- WHAT THE EXERCISE ASKS
Retype the stretch of lines from the one containing "Given: Disable the Presence Intent toggle" through the one containing "click(64, 435)", reproducing each line precisely as it appears.

--- Start EXTRACTED RECORDS ---

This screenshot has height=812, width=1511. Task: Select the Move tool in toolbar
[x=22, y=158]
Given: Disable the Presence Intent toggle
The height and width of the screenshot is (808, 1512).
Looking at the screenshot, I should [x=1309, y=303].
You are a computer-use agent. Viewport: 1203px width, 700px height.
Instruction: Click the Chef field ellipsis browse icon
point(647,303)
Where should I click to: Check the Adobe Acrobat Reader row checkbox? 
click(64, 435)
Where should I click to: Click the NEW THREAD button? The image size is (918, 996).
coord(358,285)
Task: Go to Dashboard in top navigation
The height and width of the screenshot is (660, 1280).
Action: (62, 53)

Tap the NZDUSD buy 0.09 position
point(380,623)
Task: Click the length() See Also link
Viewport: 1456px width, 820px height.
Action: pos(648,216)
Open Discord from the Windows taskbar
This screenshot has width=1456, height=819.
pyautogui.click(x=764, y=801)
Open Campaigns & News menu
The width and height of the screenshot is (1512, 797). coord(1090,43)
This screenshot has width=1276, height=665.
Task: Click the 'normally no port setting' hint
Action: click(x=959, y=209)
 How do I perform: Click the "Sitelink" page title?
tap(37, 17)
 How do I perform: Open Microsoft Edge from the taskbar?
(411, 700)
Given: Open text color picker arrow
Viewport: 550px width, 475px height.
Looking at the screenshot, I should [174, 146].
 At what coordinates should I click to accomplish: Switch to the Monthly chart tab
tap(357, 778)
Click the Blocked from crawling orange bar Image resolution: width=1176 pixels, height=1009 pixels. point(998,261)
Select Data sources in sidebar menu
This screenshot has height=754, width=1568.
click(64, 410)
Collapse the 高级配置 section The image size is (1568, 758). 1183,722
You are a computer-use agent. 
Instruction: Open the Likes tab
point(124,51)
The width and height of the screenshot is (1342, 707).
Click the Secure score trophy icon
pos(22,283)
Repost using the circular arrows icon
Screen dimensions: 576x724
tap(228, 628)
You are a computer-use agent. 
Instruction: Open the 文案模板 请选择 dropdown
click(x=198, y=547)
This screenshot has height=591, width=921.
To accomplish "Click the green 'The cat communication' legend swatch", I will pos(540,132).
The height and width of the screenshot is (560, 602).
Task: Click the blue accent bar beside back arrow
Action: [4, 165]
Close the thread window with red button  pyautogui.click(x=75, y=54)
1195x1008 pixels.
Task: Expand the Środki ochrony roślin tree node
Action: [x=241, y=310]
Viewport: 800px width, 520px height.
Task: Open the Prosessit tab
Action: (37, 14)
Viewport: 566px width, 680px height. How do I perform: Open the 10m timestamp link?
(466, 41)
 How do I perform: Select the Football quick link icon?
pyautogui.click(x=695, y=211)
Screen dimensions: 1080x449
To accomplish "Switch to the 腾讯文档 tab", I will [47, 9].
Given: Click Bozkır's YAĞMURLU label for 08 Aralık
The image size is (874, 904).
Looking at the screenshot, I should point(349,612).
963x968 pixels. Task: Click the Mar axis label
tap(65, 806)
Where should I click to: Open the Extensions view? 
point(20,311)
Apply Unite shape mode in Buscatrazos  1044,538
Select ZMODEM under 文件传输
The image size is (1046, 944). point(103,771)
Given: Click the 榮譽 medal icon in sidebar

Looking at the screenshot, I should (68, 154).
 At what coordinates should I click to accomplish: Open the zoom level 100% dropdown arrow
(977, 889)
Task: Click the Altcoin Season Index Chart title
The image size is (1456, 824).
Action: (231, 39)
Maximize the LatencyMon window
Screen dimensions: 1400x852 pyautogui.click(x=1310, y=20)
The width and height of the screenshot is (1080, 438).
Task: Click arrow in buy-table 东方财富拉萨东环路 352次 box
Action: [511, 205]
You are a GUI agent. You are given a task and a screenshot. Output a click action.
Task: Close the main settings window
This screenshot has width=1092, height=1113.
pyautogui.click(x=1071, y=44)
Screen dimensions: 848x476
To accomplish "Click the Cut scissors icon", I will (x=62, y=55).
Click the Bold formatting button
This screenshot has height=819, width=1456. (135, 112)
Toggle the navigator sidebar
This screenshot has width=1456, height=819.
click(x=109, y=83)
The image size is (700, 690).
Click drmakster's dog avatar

--- End EXTRACTED RECORDS ---

- WORKED SOLUTION
Given: Disable the Presence Intent toggle
The height and width of the screenshot is (808, 1512).
Looking at the screenshot, I should [x=1309, y=303].
You are a computer-use agent. Viewport: 1203px width, 700px height.
Instruction: Click the Chef field ellipsis browse icon
point(647,303)
Where should I click to: Check the Adobe Acrobat Reader row checkbox? 
click(64, 435)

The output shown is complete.